Samiullah Shinwari

Personal information
- Full name: Samiullah Shinwari
- Born: 31 December 1987 (age 38) Nangarhar Province, Afghanistan
- Batting: Right-handed
- Bowling: Leg break
- Role: All-rounder

International information
- National side: Afghanistan (2009-2022);
- ODI debut (cap 11): 19 April 2009 v Scotland
- Last ODI: 4 July 2019 v West Indies
- ODI shirt no.: 45
- T20I debut (cap 9): 1 February 2010 v Ireland
- Last T20I: 3 September 2022 v Sri Lanka
- T20I shirt no.: 45

Domestic team information
- 2011/12: Afghan Cheetahs
- 2013: Khulna Royal Bengals
- 2013/14: Mohammedan Sporting Club
- 2017: Boost Region
- 2017: Speen Ghar Tigers
- 2017: Rangpur Riders
- 2018: Paktia
- 2025: Sylhet Strikers

Career statistics
| Competition | ODI | T20I | FC | LA |
| Matches | 84 | 65 | 19 | 146 |
| Runs scored | 1,811 | 1,013 | 591 | 3,375 |
| Batting average | 29.20 | 22.02 | 25.68 | 30.40 |
| 100s/50s | 0/11 | 0/2 | 1/2 | 3/18 |
| Top score | 96 | 61 | 102 | 192* |
| Balls bowled | 2,111 | 634 | 2,233 | 4,078 |
| Wickets | 46 | 28 | 39 | 90 |
| Bowling average | 37.58 | 24.57 | 32.87 | 38.06 |
| 5 wickets in innings | 0 | 1 | 0 | 0 |
| 10 wickets in match | 0 | 0 | 0 | 0 |
| Best bowling | 4/31 | 5/13 | 4/75 | 4/24 |
| Catches/stumpings | 21/– | 19/– | 16/– | 41/– |

Medal record
Representing Afghanistan
Men's Cricket
Asian Games
| Silver medal – second place | 2010 Guangzhou | Team |
| Silver medal – second place | 2014 Incheon | Team |
- Source: ESPNcricinfo, 24 September 2022

= Samiullah Shinwari =

Afghan cricketer

Samiullah Shinwari (سميع الله شينواري; born 31 December 1987) is an Afghan cricketer who represents Afghanistan at the international level. He is a right-handed batsman and leg break bowler. He made his international debut, against Scotland, in April 2009.

==Career==
===Domestic career===
Shinwari played for the then newly formed Afghan Cheetahs team in the Faysal Bank Twenty-20 Cup 2011-12. In the final group stage match of the 2018 Ghazi Amanullah Khan Regional One Day Tournament, he scored 192 not out, batting for Speen Ghar Region against Amo Region. He finished the tournament as the leading run-scorer, with 398 runs in six matches.
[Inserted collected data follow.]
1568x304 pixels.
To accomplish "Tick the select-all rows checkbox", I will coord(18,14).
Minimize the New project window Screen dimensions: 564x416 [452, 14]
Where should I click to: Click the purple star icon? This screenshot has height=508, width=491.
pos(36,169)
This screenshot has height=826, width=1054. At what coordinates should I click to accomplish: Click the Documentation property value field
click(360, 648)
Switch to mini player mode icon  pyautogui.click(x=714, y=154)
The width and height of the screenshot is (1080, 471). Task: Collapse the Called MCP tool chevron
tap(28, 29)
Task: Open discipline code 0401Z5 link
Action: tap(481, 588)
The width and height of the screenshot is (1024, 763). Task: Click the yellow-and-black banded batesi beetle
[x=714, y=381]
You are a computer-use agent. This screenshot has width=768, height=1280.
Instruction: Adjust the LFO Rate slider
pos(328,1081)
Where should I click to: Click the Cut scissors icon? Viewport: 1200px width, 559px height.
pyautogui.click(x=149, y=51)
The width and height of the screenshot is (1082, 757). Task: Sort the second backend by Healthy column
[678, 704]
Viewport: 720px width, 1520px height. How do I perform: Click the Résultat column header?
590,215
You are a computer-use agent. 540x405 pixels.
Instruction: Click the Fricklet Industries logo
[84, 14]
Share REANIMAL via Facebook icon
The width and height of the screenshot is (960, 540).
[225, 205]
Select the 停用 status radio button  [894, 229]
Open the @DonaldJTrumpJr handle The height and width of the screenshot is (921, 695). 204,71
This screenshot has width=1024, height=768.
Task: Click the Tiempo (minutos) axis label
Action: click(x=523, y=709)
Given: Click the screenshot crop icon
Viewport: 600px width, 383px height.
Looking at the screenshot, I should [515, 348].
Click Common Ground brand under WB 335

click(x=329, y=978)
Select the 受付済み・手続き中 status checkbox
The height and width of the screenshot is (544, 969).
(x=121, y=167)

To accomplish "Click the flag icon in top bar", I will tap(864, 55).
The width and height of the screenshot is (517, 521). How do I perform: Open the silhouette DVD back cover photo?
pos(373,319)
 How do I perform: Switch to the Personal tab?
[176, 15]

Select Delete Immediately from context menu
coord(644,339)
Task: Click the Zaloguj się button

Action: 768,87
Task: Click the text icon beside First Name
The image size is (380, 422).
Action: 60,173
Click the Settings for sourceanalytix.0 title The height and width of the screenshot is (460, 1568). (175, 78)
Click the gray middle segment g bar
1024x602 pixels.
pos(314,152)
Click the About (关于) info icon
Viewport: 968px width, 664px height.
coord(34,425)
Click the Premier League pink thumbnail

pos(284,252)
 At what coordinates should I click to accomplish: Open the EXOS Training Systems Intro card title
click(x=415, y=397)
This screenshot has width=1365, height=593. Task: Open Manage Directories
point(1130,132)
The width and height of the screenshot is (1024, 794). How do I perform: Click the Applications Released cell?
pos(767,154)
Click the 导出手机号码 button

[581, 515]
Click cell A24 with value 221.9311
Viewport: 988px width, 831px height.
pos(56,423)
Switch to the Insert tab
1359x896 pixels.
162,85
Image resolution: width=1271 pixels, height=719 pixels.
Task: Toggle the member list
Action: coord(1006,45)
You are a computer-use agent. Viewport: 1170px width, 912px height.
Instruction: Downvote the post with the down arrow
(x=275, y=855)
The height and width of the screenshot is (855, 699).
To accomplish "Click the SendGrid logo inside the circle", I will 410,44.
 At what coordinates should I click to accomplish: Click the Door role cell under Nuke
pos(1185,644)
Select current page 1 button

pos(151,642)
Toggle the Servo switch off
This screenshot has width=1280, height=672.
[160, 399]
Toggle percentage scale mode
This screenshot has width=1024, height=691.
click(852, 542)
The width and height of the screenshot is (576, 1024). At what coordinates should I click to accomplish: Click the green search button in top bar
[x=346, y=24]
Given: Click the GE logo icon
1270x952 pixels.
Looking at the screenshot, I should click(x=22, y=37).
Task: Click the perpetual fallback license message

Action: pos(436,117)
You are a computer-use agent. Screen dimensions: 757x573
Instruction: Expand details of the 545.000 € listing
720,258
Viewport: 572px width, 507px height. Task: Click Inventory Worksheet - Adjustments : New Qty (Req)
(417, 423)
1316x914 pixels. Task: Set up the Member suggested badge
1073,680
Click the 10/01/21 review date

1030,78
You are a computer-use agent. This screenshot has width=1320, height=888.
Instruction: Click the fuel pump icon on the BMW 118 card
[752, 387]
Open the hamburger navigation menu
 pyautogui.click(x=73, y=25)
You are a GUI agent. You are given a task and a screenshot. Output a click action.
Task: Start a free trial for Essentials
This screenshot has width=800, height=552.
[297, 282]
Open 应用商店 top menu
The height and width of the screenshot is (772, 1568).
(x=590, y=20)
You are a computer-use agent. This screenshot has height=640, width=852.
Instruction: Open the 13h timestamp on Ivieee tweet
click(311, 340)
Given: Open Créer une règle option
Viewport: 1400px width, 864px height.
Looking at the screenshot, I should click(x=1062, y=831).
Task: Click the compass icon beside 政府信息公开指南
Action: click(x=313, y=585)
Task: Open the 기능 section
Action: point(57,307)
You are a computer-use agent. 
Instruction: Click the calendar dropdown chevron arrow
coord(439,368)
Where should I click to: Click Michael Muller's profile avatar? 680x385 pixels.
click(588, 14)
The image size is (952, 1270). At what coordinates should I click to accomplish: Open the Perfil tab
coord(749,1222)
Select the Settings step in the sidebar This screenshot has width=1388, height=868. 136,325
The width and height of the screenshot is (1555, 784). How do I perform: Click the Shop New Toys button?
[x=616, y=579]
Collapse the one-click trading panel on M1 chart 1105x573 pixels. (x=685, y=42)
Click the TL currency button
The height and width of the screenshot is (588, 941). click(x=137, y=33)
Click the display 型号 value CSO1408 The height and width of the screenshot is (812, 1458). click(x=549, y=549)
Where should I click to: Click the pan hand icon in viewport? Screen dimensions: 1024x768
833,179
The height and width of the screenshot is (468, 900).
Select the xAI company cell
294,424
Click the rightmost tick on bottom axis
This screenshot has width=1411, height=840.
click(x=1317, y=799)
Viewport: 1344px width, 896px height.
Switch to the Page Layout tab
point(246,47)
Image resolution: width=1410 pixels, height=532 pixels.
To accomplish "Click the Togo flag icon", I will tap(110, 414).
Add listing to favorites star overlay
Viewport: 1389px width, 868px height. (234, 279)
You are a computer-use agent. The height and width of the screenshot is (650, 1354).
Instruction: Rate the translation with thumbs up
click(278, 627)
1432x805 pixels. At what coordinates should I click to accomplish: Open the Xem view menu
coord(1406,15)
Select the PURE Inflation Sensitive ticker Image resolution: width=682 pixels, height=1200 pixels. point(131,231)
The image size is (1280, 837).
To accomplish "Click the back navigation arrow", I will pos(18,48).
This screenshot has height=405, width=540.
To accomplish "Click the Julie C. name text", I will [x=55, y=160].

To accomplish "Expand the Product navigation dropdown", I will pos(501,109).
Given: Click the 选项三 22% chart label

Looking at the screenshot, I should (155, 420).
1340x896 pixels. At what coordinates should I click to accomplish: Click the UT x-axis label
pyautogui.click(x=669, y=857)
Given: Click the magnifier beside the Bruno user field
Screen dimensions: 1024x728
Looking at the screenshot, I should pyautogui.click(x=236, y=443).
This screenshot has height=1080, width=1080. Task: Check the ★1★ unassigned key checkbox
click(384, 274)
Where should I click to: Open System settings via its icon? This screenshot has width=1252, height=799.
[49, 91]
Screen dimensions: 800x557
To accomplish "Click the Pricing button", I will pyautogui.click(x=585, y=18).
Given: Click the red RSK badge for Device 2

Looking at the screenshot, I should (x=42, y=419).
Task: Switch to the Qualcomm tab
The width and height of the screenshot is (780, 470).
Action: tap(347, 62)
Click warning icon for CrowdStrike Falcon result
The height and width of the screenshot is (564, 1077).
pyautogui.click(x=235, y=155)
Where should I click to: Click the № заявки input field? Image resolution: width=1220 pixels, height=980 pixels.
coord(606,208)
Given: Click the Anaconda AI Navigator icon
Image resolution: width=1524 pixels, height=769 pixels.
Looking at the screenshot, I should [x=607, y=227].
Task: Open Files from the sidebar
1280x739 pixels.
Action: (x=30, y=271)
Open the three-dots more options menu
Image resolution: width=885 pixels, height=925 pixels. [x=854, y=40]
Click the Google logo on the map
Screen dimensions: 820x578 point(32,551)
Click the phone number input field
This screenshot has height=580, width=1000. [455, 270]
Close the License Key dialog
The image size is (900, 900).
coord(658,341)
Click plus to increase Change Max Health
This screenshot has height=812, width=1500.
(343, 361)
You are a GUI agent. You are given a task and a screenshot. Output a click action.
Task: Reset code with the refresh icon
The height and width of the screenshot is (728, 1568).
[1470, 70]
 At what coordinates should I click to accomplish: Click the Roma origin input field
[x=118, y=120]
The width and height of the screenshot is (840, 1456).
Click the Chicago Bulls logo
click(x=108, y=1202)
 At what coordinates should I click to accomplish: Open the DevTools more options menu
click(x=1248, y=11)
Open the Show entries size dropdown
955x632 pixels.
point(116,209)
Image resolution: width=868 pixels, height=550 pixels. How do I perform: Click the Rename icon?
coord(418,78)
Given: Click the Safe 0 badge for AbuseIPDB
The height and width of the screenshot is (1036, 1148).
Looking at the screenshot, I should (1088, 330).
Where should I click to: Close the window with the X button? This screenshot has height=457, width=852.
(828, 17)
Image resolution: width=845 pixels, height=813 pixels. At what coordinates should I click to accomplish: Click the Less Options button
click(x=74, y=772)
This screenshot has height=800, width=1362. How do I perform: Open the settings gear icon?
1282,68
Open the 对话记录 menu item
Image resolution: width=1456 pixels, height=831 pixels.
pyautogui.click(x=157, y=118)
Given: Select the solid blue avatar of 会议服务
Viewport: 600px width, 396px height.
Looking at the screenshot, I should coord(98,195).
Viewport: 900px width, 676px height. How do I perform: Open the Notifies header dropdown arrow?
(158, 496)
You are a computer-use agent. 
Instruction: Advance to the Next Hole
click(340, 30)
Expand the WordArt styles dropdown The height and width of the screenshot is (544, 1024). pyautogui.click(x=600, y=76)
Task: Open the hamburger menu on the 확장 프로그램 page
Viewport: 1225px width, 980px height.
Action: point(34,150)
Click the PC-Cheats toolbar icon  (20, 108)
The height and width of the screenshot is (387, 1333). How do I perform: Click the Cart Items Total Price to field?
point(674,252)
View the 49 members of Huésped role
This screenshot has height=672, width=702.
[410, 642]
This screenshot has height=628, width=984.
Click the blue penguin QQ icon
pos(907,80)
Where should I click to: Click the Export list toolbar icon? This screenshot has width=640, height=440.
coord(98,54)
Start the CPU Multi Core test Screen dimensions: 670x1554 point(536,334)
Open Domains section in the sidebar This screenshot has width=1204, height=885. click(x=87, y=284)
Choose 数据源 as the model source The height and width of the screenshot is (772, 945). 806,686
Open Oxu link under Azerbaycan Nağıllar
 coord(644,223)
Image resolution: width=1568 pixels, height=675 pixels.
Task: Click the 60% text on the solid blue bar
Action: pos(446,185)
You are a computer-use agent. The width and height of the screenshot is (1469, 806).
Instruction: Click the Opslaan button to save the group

In September 2018, Shinwari was named in Paktia's squad in the first edition of the Afghanistan Premier League tournament.

===International career===
Shinwari is part of the rapidly rising Afghan cricket team that in under a year has won the World Cricket League Division Five, Division Four and Division Three, thus promoting them to Division Two and allowing them to partake in the 2009 ICC World Cup Qualifier where they gained One Day International (ODI) status.

Shinwari was run out just one run short of his highest score in ODIs. He had scored 82 against Kenya in Amstelveen in 2010. This was his fourth fifty in ODIs and his first against a Test nation.

Asghar Stanikzai and Shinwari added 164 runs for the sixth wicket for Afghanistan which was the highest sixth-wicket partnership in the Asia Cup beating the 112 runs added by Alok Kapali and Mahmudullah against India at National Stadium, Karachi in 2008. The partnership was Afghanistan's highest for the sixth wicket in ODIs and their first century partnership for that wicket. The partnership was also Afghanistan's third-highest partnership for any wicket and only their sixth hundred partnerships in ODIs.

Shinwari was a member of Afghanistan's 15 man squad for the 2019 Cricket World Cup. In November 2019, he was named as the captain of Afghanistan's squad for the 2019 ACC Emerging Teams Asia Cup in Bangladesh.

On 6 March 2020, against Ireland in the first T20I, Shinwari completed 1,000 T20I runs, thus becoming only the 4th Afghan player to reach 1,000 T20I runs.